Michele Callan, her daughter Ashley, and fiancé Josue Chinchilla, fled from their new home in Toms River on March 10, claiming the house is haunted. / BOB BIELK/STAFF PHOTOGRAPHER
TOMS RIVER — “The People’s Court” has ruled in the case of the Toms River “haunted house.”
Judge Marilyn Milian of the nationally syndicated television program ordered Thursday that Josue Chinchilla and Michele Callan pay three months in lost rent to their landlord, Dr. Richard Lopez, according to Kerstin Augur, the show’s publicist.
In other words, Lopez gets to keep the couple’s security deposit and is due rent on the three-bedroom ranch for the month of May, as the family still has their furniture and many of their belongings in the home.
Whether the house at the corner of Lowell and Terrace avenues is haunted appears to have been immaterial under the law, Callan said Friday.
Chinchilla and Callan, 37 and 36 respectively, who are engaged to be married, moved into the home March 1 with Callan’s teenage daughter and 6-year-old son.
After the family settled into their new residence, they said they would come home and find their clothes and towels ejected from closets. Doors would creak open and slam closed in unoccupied parts of the house. At night, footsteps could be heard after everyone was in bed, and whispering seemed to fade in and out of thin air, according to the couple.
They also claimed they would hear noises coming through the vents as if something was being dragged through the cellar.
After little more than a week, the family fled the home March 10 and moved to an area motel, where they have been living. Shortly after leaving the house, the couple filed a lawsuit, seeking their money back. Lopez, a 60-year-old dentist, filed a counter suit for $15,000 as he felt the couple had damaged his ability to rent or sell the property.
After hearing the “spooky evidence,” which included audio tapes and testimony, Milian ordered Lopez to spend at least one night in the house himself, Augur said.
The case is scheduled to air at the start of the fall television season in September, according to Augur.
Callan said she believes Lopez knows more about the history of the house than he has revealed. She also said previous tenants have told her the house was haunted when they lived there.
“Dr. Lopez is a heartless human being to allow a family with two children to live this horrific nightmare that he could have prevented by giving us our money back,” Callan said Friday. “How does he lay down and sleep at night?”
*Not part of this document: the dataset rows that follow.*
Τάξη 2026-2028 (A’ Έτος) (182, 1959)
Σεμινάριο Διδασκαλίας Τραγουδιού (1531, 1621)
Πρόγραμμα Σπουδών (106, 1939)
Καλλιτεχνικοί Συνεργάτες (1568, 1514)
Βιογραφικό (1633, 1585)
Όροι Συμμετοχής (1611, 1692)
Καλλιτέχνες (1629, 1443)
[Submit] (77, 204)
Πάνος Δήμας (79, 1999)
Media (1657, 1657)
“The People’s Court” will cover the remaining cost of the judgment, which amounts to $750, Callan said.
But the family is still out their $2,250 security deposit, for which they had filed the lawsuit in the first place.
David A. Semanchik, the Toms River attorney for Lopez who appeared on “The People’s Court” in place of his client, said he is a spiritual man who believes in ghosts.
But whether ghosts haunt 100 Terrace Ave. is not something for which an objective determination can ever be made, as there would be in a case such as rodent infestation or a leaky roof, he said.
“I agree that these folks truly believe the place is haunted,” Semanchik said. “But that’s not sufficient enough proof under the law. We have contracts and there has to be an objective standard for us to break a contract.”
Semanchik said the judge said no court in the United States has ever recognized the existence of ghosts.
But, he said, if there is a haunting in this case, perhaps it is the tenants themselves who are being haunted as opposed to the property.
“I believe that spirits exist around us in the afterlife,” Semanchik said. “I wish them the best.”